Turning Sales Into Science
Case In Point
Andrew Creach had a hot sales lead--and a problem. A sales manager at Intervoice (NASDAQ:INTV), a Dallas-based provider of call center software, Creach was targeting a major financial services company. But his contact there was only authorized to make decisions for one department. Intervoice's systems are expensive and designed to run call centers for entire companies. A quick Before the Call search helped. Creach learned how Intervoice could work elsewhere in the company; he also came away with some good contact information. He crafted a new pitch, designed to appeal to multiple decision makers. The result? A six-figure opportunity for Intervoice. "It was invaluable for navigating a company this big," Creach says. Indeed, Creach estimates that since subscribing to Before the Call about a year ago, Intervoice's sales team has become 20 to 30 percent more efficient.

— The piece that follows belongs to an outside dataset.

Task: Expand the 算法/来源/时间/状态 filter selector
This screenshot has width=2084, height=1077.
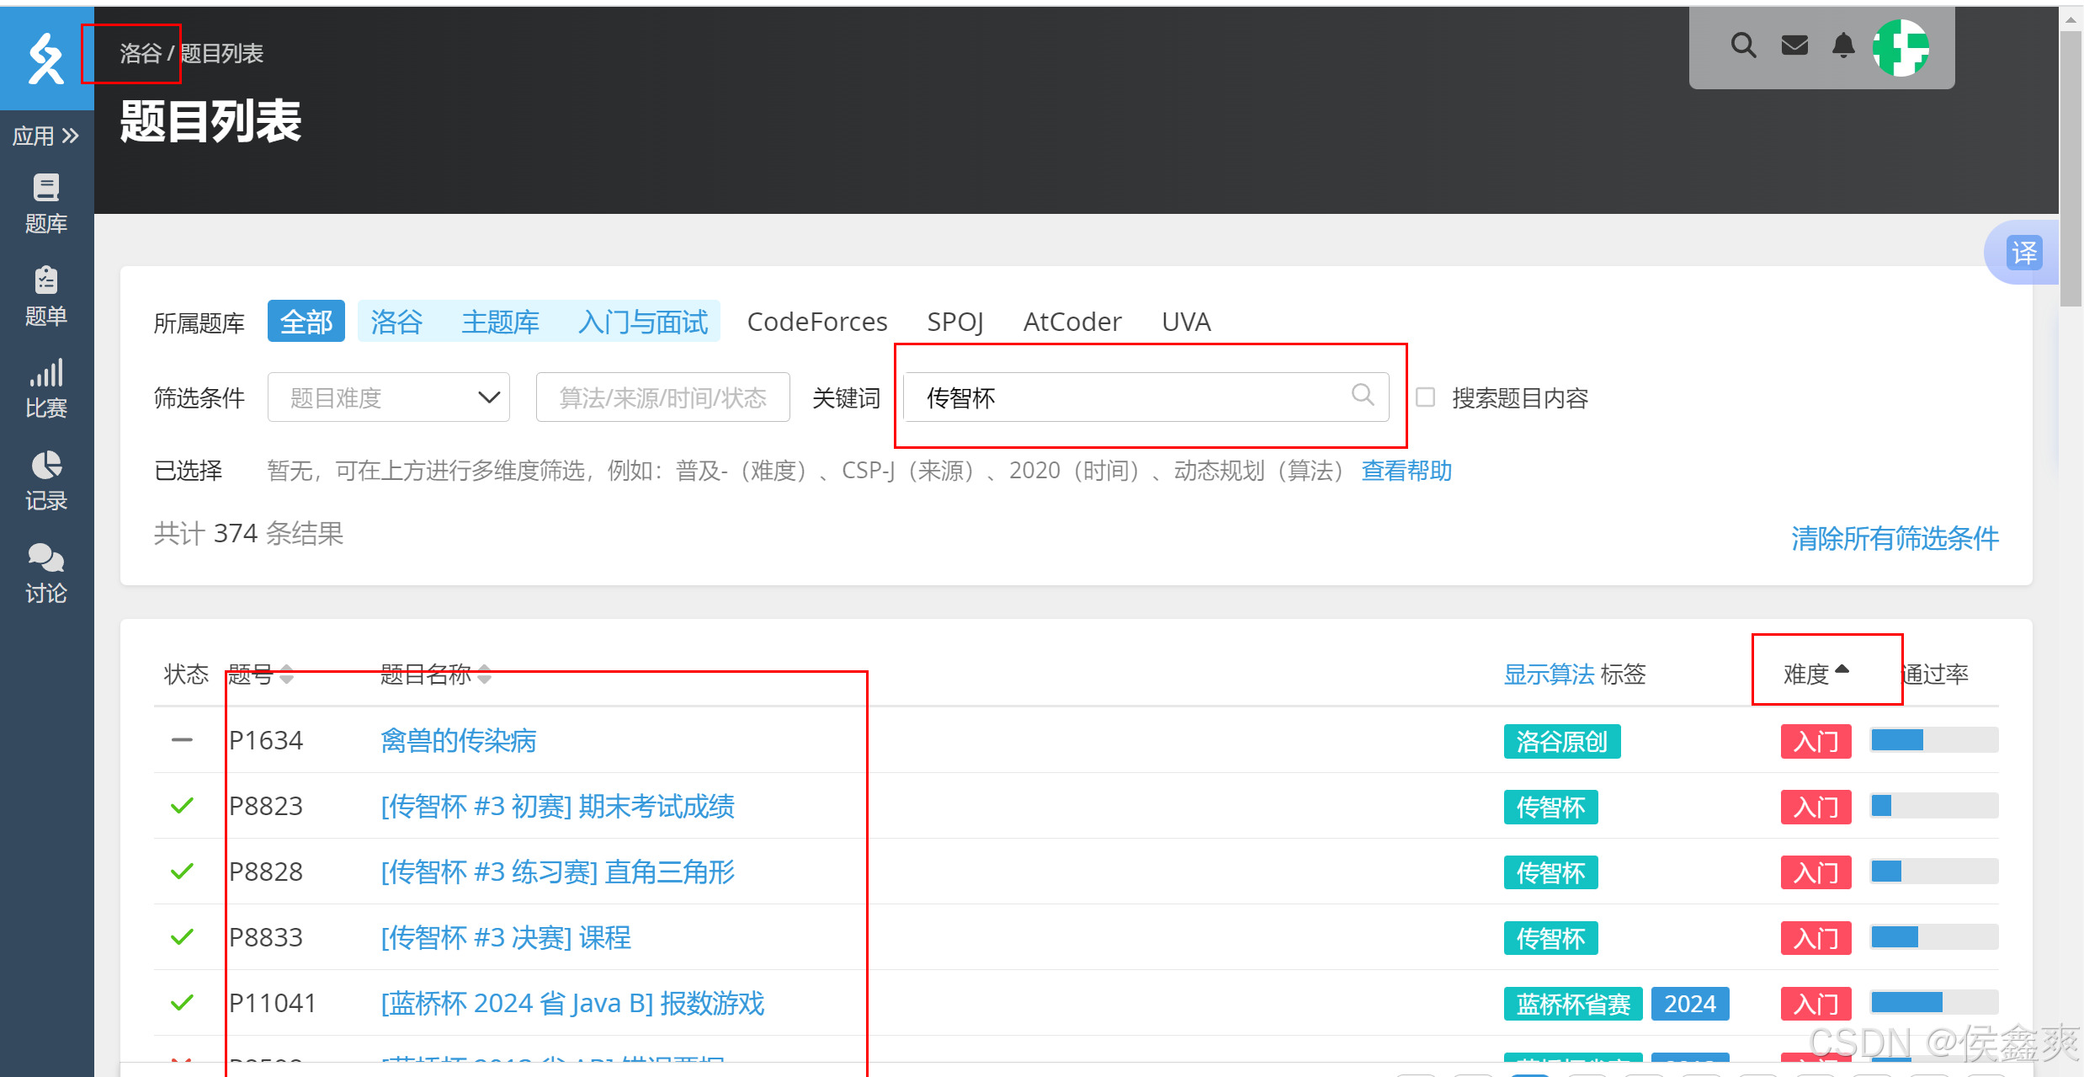Action: [x=662, y=397]
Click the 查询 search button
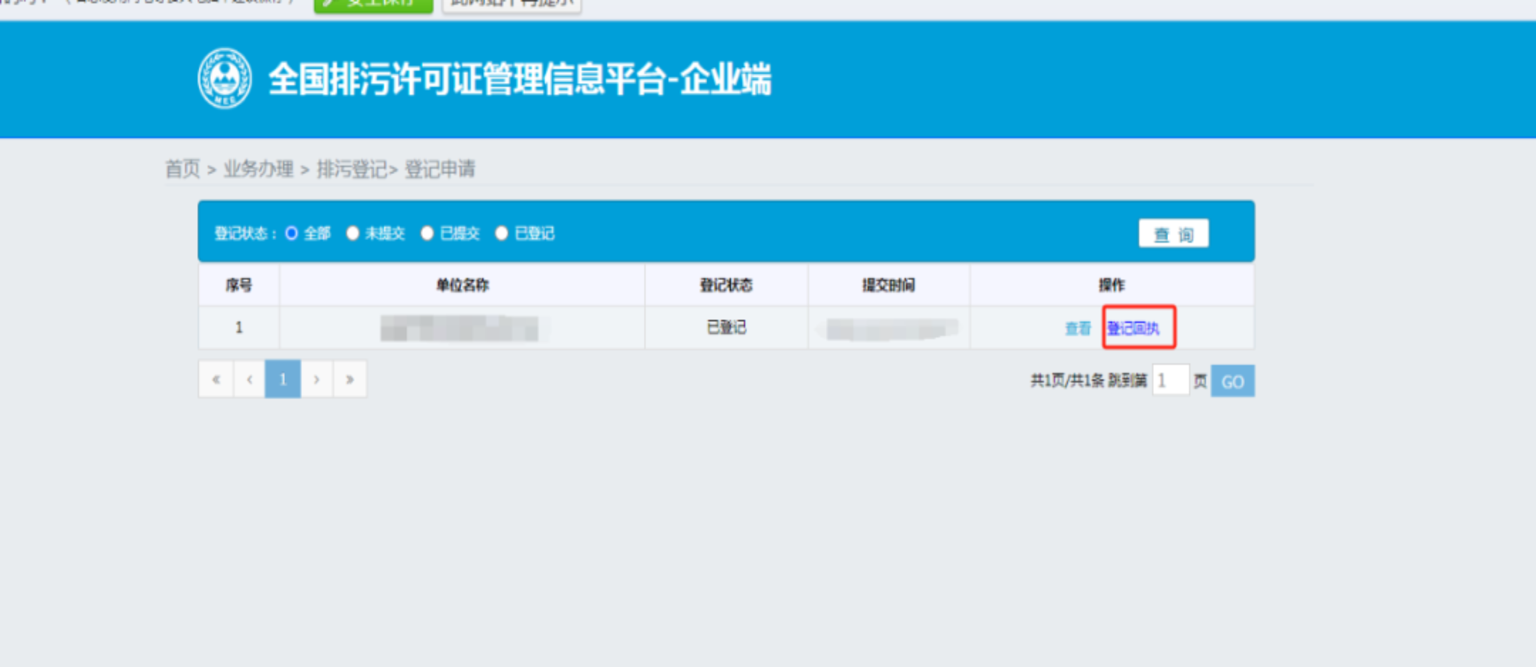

7. Get more out of your salespeople
The Products
Landslide, ShareMethods
How They Work
Managers have long sought to manage their salespeople. And salespeople, being an independent lot, have tended to dismiss such efforts as meddling. Indeed, that's been a huge problem with CRM systems, which require salespeople to spend too much time entering data into cumbersome and crash-prone systems. But new so-called guided selling is now adaptable enough to automate and provide a flexible script for the sales process while making the lives of salespeople easier. These guided selling programs incorporate elements of traditional CRM and contact management but also add some new tricks to make the sales process run more smoothly--giving sales staffers what they need, when they need it, to close a deal. Key players include Landslide, which runs $100 per user per month, and ShareMethods, which costs $25 per user per month.
Case In Point
Peter Seiff is a vice president of sales at Aethon, a Pittsburgh-based vendor of robotic devices designed to push carts around hospitals. Needless to say, the decision to lease a robot to roam hospital corridors is not undertaken lightly. Closing a deal means convincing a range of people--the directors of nursing, food service, maintenance, and technology, not to mention the financial executives who sign the $1,500 monthly lease checks. And each group requires a different sales pitch and process.
So you've got your target list. Now it's time to start selling. Think a minute before you pick up the receiver. Do you know anything about the people you'll be calling?
That's where automation comes in. Seiff turned to a sales process management system from Landslide. The system allows Seiff to create sales scripts, white papers, graphics, and other sales tools that reps in the field can access when speaking to different kinds of decision makers. "If the vice president of nursing is so excited that she wants a sales guy to talk to the CFO right now, he can easily pull up the proper documents showing what a CFO would want to know," Seiff says. But the really interesting part: Seiff can track how different salespeople progress through the process and identify things they are doing wrong or right. "I can figure out what works and what doesn't far more quickly and help improve sales performance on the fly," says Seiff, who says Landslide has cut sales training time for new hires from seven weeks to three and reduced the typical sales cycle from six months to four. Seiff has done this while expanding the sales force from six reps to 20 within a year.
8. Hold your (potential) customer's hand
The Products
ExactTarget, Silverpop, Epsilon Interactive, Constant Contact
How They Work E-mail marketing often has meant building as big a list as possible and hitting the Send button. However, smart marketers have realized that campaigns work better if you can customize an e-mail pitch to fit a particular customer's needs, rather than cramming a single sales pitch down everyone's throat. These systems also boast sophisticated tracking and analytic capabilities, which help marketers develop a better sense of which triggers will cause potential customers to hit the Buy button.
Case In Point
Andrew Ritter is founder of Lactagen, a 38-day program designed to reduce lactose intolerance through the use of specialized nutritional supplements. It's a big market--an estimated 50 million Americans are moderately to severely lactose intolerant. But potential customers always seemed skeptical.